◆ **Exercise prompt**: Starting at the line that contains "You are a computer-use agent." and stopping at the line that contains "Given: Toggle Alphabetical sort in Properties", restate each line of the records below exactly. Omit the pictures.

━━━━━━━━━━━━━━━━

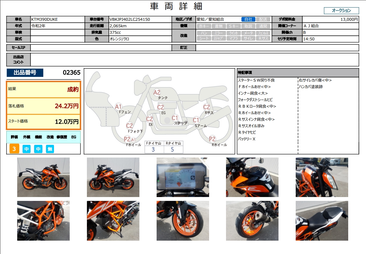Select the C2 Rサス damage marker
Viewport: 366px width, 254px height.
[x=207, y=107]
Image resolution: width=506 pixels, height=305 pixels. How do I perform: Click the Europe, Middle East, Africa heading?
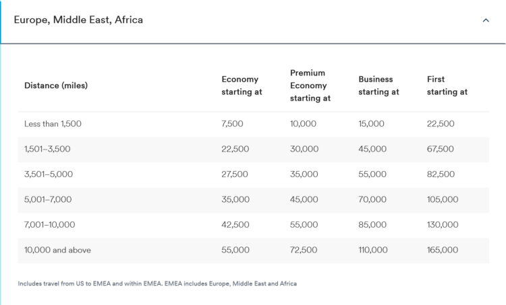pyautogui.click(x=78, y=20)
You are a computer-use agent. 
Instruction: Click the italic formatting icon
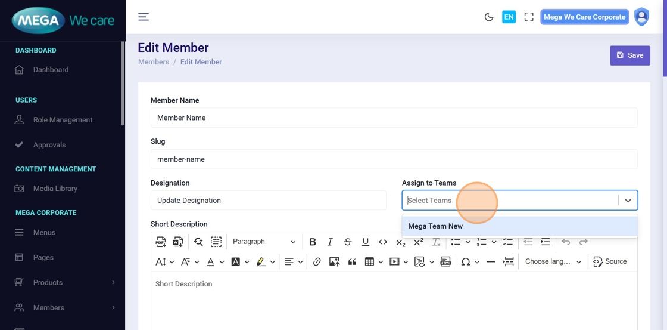[x=330, y=242]
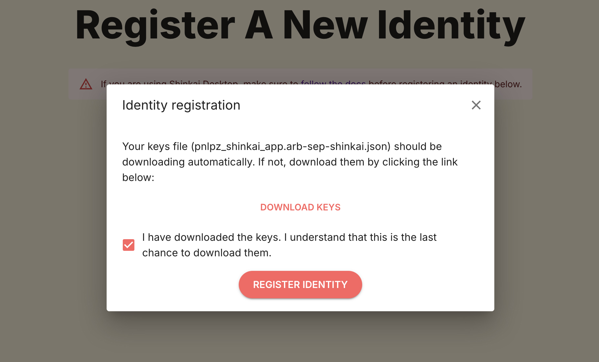Click the keys file name pnlpz_shinkai_app.arb-sep-shinkai.json
This screenshot has width=599, height=362.
pyautogui.click(x=290, y=146)
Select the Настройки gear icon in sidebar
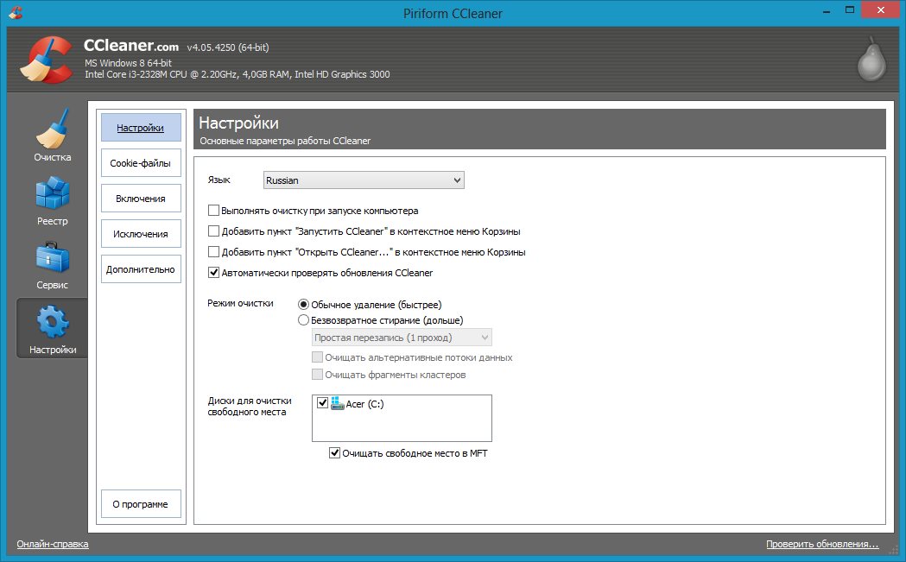The height and width of the screenshot is (562, 906). 52,322
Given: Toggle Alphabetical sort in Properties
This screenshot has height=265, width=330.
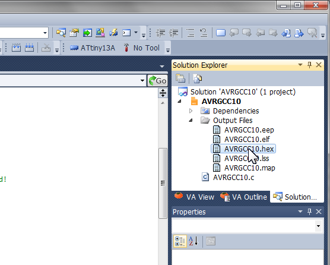Looking at the screenshot, I should [193, 241].
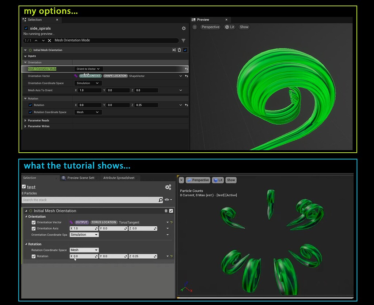Open the Orient to Vector dropdown
374x305 pixels.
pyautogui.click(x=88, y=69)
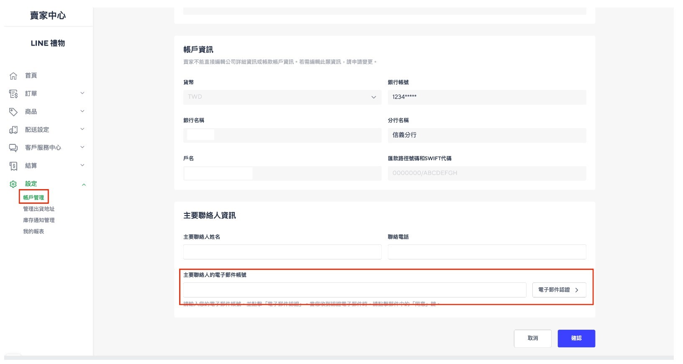
Task: Focus the 聯絡電話 phone input field
Action: coord(487,252)
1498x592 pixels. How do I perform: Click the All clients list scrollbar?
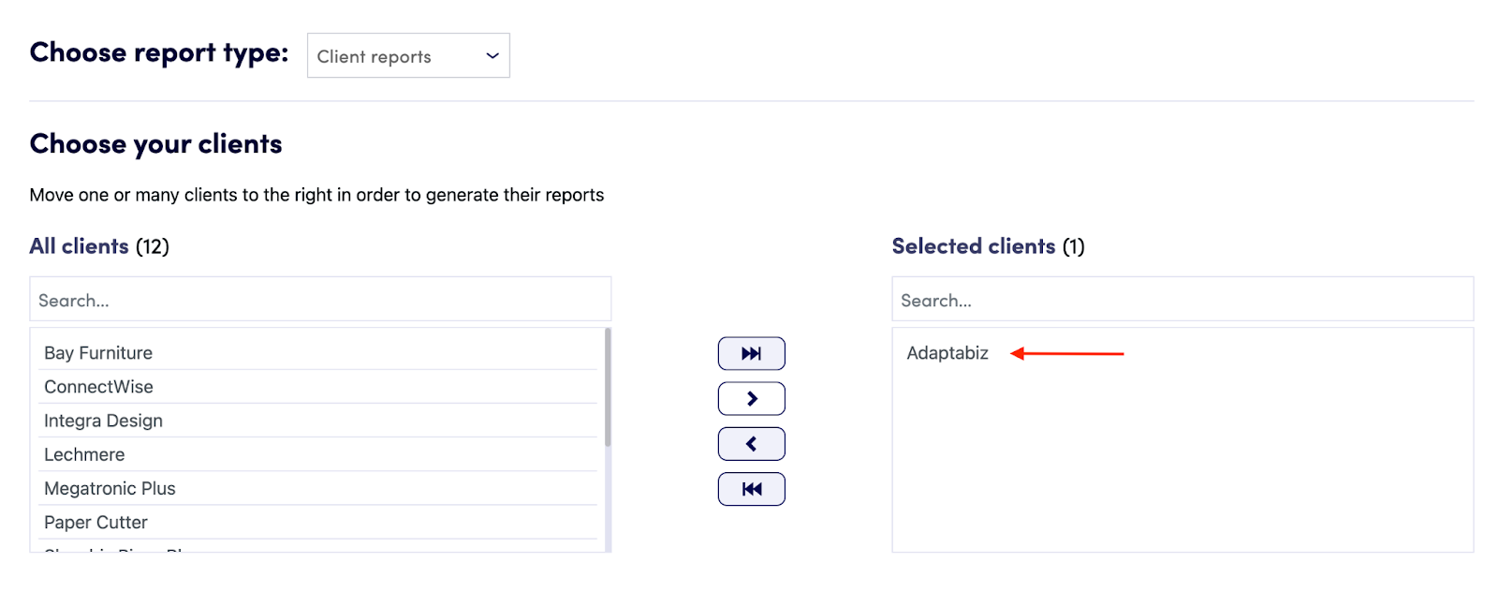coord(608,386)
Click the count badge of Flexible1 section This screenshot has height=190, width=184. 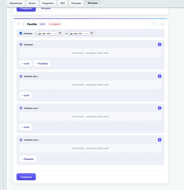click(160, 44)
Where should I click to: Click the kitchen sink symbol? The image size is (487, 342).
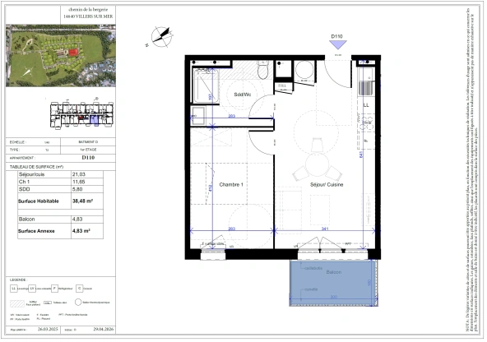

━━━━━━━━━━━━━━━━

◆ **Answer to the problem**:
You are a computer-use agent. 
Instruction: Click the italic formatting icon
[x=330, y=242]
Click the keys file name pnlpz_shinkai_app.arb-sep-shinkai.json
This screenshot has width=599, height=362.
pyautogui.click(x=290, y=146)
Select the Настройки gear icon in sidebar
The height and width of the screenshot is (562, 906). 52,322
Given: Toggle Alphabetical sort in Properties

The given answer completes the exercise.